### Records shown
☆ ☆ ☆ ☆
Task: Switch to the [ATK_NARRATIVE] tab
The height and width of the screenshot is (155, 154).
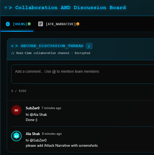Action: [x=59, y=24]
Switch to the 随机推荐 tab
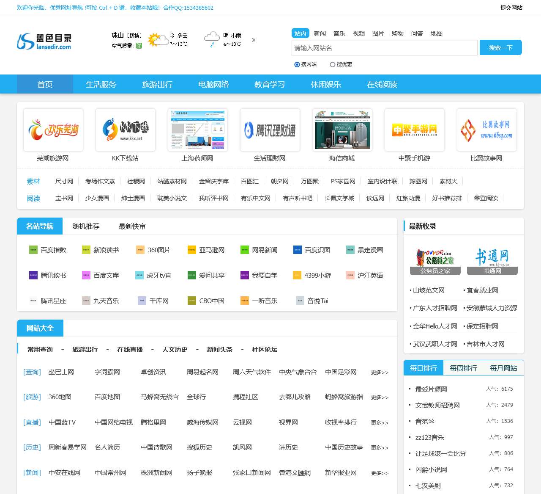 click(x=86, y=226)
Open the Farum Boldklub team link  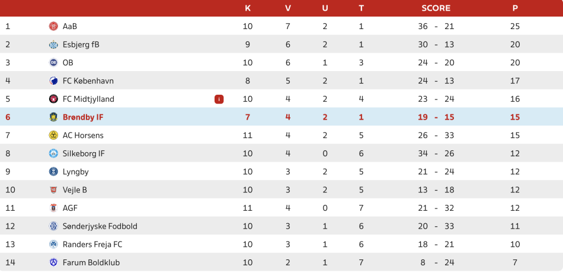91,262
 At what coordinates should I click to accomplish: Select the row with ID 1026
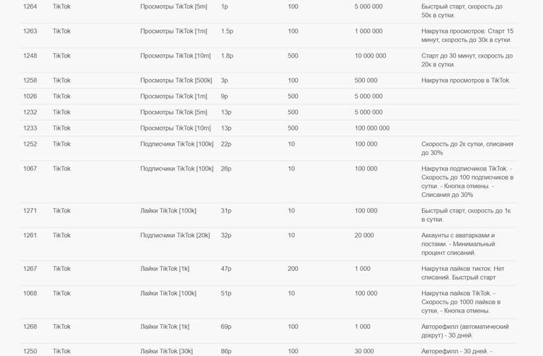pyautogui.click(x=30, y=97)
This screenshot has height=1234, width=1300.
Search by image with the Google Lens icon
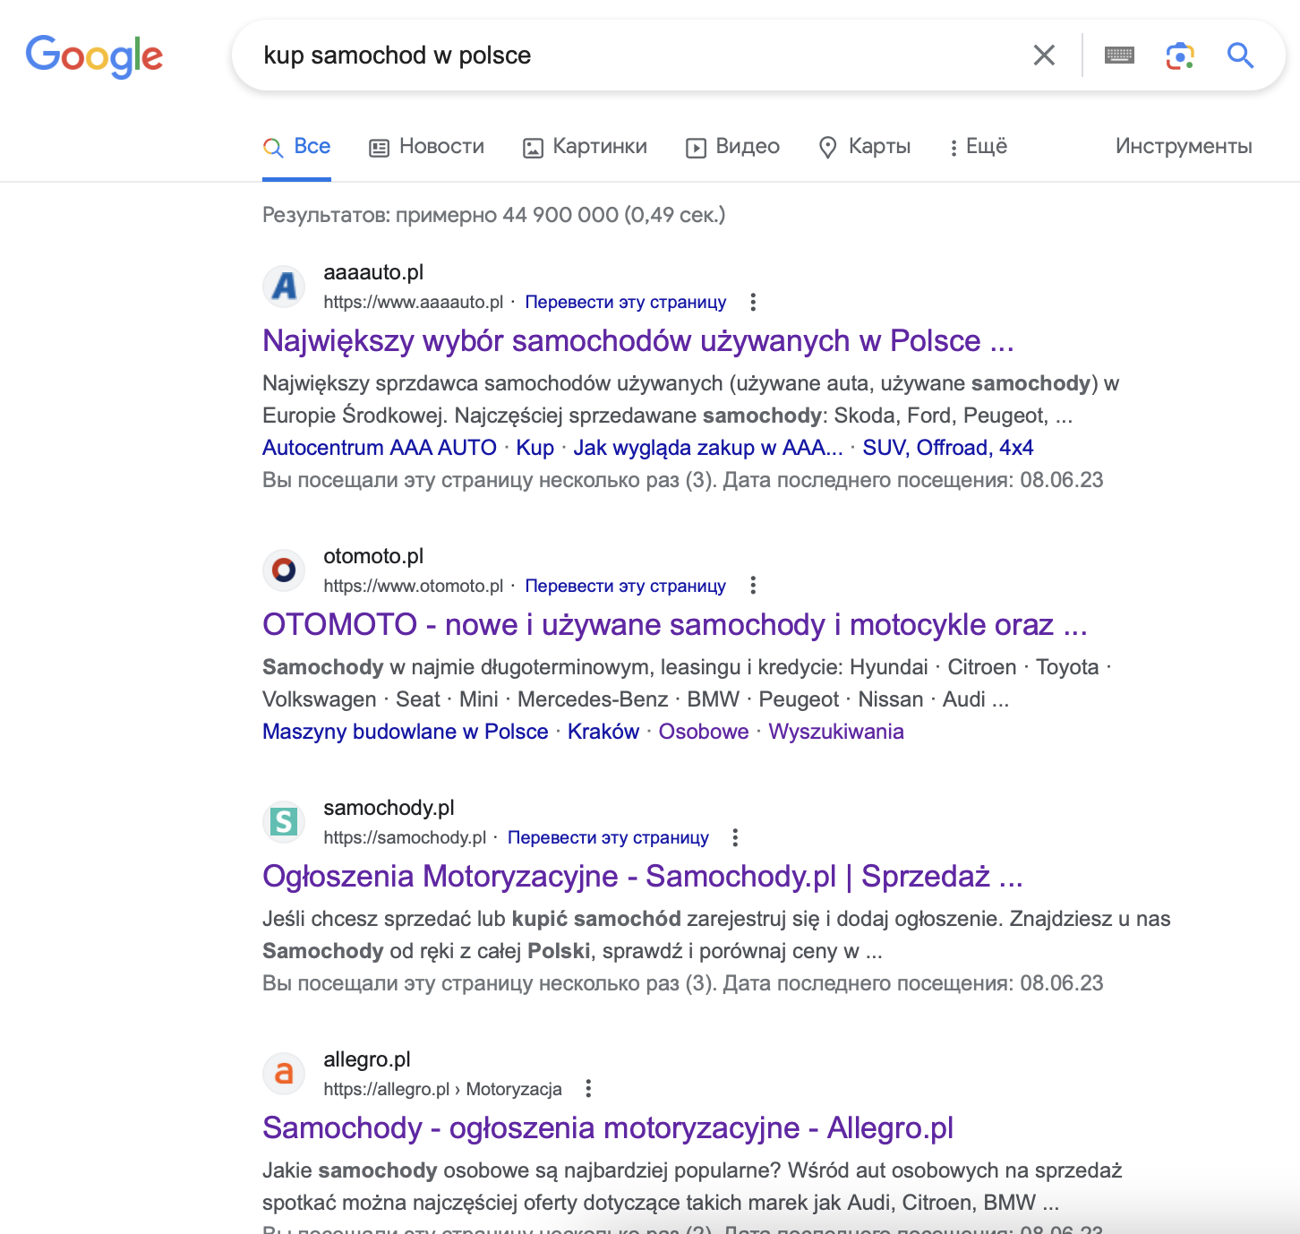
☆ ☆ ☆ ☆
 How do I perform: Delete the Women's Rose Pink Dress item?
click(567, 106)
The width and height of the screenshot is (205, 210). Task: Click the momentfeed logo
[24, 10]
☆ ☆ ☆ ☆
How many lines of the data above contain the word "Task"? Reply with the number alone.

2